It is no wonder the National Garden Bureau named 2017 the Year of the Pansy. Considered a weed before the 19th century, the pansy is now the quintessential flower of the season. Planted in containers, window boxes or the garden, they announce the arrival of spring in your landscape.
Many favor pansies with dark blotches in their centers, called faces, but there are others stroked with whiskers, and more sporting ruffled edges. For those who prefer clear, unblemished color, pansies are available like that, too – in pastel and vivid shades.
Whether solid-colored, painted with faces or whiskers, or sporting ruffled or smooth edges, pansies are readily available in just about all the colors of the rainbow.
Many varieties offer a sweet scent, strongest early in the morning and at dusk. Reportedly, yellow and blue pansies boast the most powerful perfume.
Pansies are compact, short-lived perennials in warmer climates but here, they are treasured as cool-season annuals that scoff at light frosts and enchant gardeners with early spring blooms. They do, however, eventually surrender to summer heat and should be removed from the garden and replaced with heat lovers in containers.
Start pansies from seed about eight weeks before they are to be transplanted outside. Plant seeds in a light soilless potting mix about 1/8 inch deep. Use a mister to moisten the soil and cover them with plastic wrap to raise the humidity. Place a cover over them to provide the darkness they require for germination. Check every few days to make sure the soil stays moist and mist if necessary.

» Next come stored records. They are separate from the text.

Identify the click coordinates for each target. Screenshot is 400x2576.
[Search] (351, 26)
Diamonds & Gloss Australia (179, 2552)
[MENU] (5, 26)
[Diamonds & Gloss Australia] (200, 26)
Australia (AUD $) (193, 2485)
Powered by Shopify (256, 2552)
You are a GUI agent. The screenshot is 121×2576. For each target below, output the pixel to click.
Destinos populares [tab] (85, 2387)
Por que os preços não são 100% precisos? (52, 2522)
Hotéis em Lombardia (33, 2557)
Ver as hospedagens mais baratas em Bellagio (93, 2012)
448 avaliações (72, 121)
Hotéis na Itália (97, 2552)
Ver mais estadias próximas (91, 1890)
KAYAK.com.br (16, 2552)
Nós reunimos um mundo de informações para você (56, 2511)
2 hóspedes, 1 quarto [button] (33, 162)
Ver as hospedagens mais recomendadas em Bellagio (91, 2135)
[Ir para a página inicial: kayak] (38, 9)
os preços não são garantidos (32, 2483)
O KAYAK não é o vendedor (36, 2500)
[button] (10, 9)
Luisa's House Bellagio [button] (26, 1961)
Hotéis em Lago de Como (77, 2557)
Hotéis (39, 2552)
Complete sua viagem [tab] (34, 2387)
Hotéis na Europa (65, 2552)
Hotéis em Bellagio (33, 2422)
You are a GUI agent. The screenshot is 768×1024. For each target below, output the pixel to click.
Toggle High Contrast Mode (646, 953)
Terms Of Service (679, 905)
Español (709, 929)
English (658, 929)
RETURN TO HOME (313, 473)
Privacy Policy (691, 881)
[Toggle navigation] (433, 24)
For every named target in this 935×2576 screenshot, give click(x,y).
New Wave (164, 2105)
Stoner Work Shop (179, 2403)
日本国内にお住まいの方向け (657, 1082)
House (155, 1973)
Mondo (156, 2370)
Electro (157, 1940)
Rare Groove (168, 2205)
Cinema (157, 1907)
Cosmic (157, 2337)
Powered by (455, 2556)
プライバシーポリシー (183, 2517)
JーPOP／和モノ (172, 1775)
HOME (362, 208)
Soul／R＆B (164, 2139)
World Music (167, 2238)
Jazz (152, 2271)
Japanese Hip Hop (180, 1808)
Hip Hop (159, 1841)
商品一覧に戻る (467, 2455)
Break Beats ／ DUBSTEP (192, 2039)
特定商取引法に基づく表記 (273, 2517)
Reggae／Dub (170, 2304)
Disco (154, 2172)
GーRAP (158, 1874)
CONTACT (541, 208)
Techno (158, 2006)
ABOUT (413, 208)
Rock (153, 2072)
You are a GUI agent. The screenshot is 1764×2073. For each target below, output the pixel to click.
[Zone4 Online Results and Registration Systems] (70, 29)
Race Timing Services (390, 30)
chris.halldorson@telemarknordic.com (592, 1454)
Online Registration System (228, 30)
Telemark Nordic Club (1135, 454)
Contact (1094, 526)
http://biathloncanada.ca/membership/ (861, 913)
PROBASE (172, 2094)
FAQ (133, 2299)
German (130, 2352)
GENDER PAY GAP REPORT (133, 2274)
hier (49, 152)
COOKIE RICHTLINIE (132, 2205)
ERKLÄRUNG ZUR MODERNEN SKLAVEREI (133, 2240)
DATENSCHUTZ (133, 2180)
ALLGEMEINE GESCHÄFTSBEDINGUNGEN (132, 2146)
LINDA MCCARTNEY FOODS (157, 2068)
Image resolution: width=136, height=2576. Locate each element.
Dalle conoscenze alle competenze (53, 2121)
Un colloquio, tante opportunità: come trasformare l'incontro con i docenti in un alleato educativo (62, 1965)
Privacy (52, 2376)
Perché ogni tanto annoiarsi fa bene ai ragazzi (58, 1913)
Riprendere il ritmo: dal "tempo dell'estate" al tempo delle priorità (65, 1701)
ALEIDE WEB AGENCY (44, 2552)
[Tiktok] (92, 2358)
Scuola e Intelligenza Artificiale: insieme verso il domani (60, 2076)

Germination should occur in a couple of weeks. When seedlings emerge, remove the cover and move them to a cool room under lights. Fluorescent lights work just fine. As seedlings grow, begin to feed with diluted water-soluble fertilizer.
Before planting them outside, prepare them by gradually introducing them to weather outdoors.
When purchasing pansies at your local garden center, choose compact plants with dark green foliage, lots of flower buds, and just a few open blooms. Leave leggy plants on the benches unless you don’t mind cutting them back and waiting a couple weeks for them to regrow.
Plant them at least six inches apart in well-drained soil amended with organic matter. A spot in morning sun and afternoon shade is best to keep them blooming as long as possible. Plant them alongside perennials in your partly shaded garden. They are charming companions for coral bells, ferns, hellebores and columbines. Pansies are also lovely skirting tulips and daffodils.
Mulching will help keep the soil moist and their roots cooler. Water pansies regularly, and feed them with an organic, all-purpose fertilizer. They will continue to flower well into June in an average summer as long as spent flowers are removed on a regular basis. If plants grow tall and leggy, cut them back by half to rejuvenate them.
Don’t forget to cut some flowers to add to salads. Only eat flowers from plants that you have grown and have not sprayed with pesticides.
If you didn’t start some from seed, head out to your favorite local garden center and pick up some pansies to celebrate the Year of the Pansy. Garden with me!